Now you make your changes to docker-gentoo, push them (new ID 0×12), and then another user pulls down docker-gentoo-ssh shortly thereafter. This other user will not get a “upated” image since the registry will remember that original ID (i.e. 0×9, when the image was initially pushed) and serve the original layers that make up docker-gentoo-ssh. The only way to “update” docker-gentoo-ssh to inherit the new docker-gentoo, is to rebuild it and then re-push it to the registry. This also means, that you would work your way up the tree (-ssh, -cron, -haproxy) gradually rebuilding each image and re-pushing it to the registry in order to update all of them.
A2. No, when you remove docker-gentoo-cron from the registry, it will not remove its layers since docker-gentoo-haproxy still relies on them.

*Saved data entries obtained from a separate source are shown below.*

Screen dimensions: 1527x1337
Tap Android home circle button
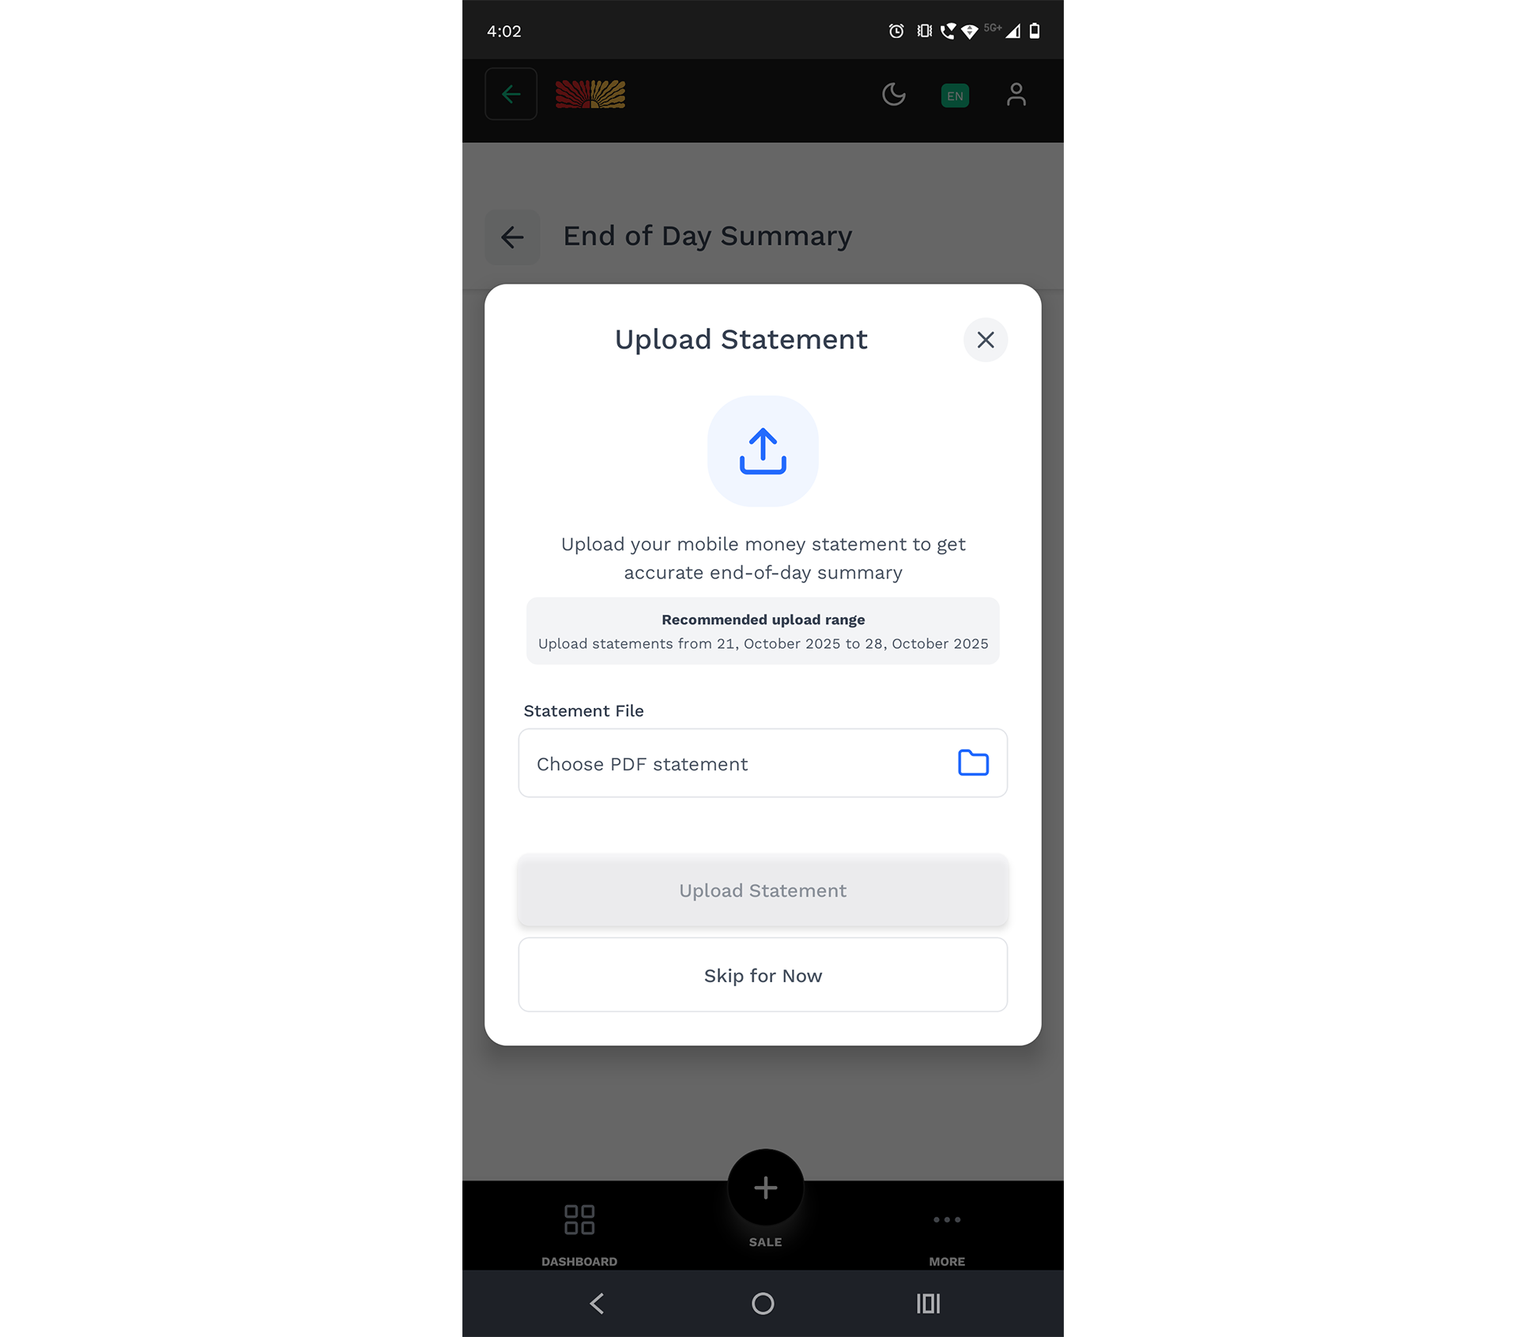763,1304
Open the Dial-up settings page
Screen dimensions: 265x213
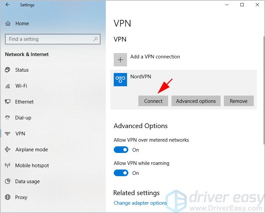pyautogui.click(x=23, y=118)
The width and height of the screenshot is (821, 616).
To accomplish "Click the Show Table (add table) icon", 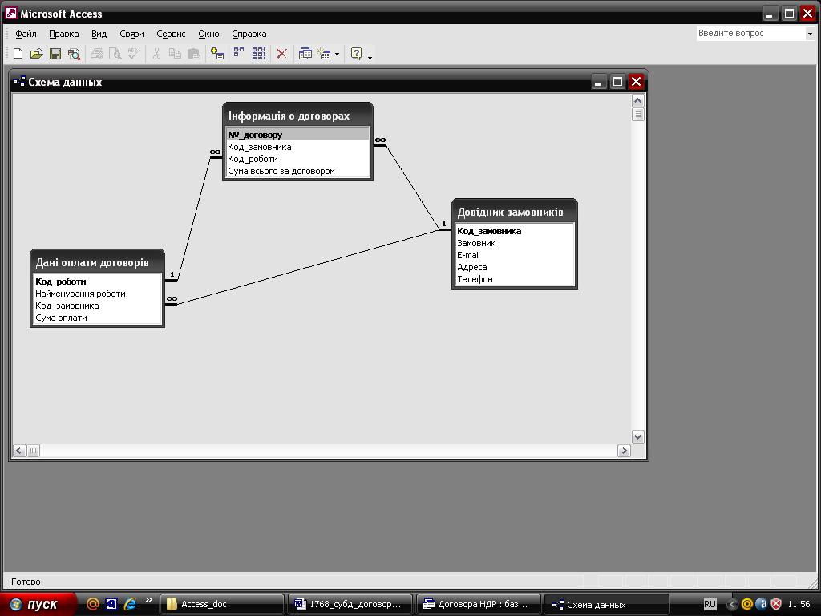I will pos(216,54).

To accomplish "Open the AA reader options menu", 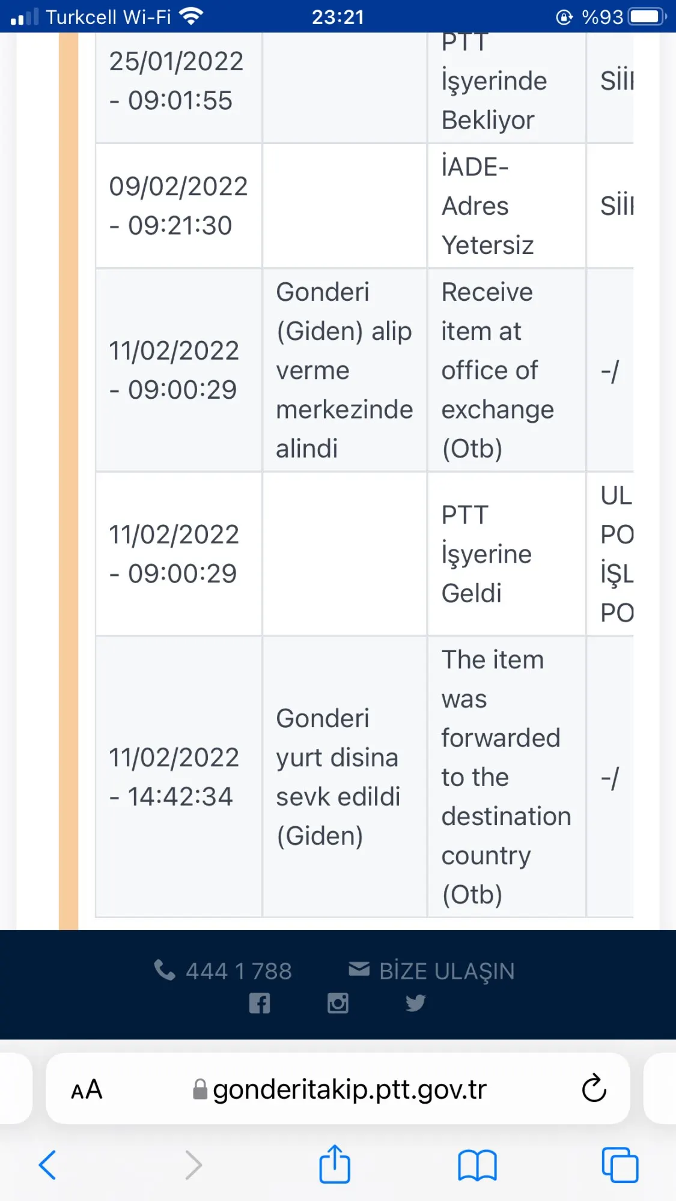I will 87,1089.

Hopefully you understand a bit better how images can be tamed:) Below is just an excert from my irc convo:
12:51 Sinjek : if ubuntu updates its /bin/bash due to shellshock, every single thing that said FROM ubuntu has to be rebuild. They're all vulnerable.
12:51 InAnimaT : but how does it know if you're just doing FROM ubuntu?
12:52 Sinjek : Because people don't download dockerfiles.
12:52 InAnimaT : does it keep track of the ID from which your image derived from
12:52 Sinjek : Yup
12:52 Sinjek : since each layer is a filesystem diff it has to do it that way; it's not smart enough to merge your layer onto a new layer
12:53 Sinjek : Docker automated builds / trusted builds fix that a little
12:53 Sinjek : there, you give dockerhub your Dockerfile and it rebuilds it when your FROM changes for you.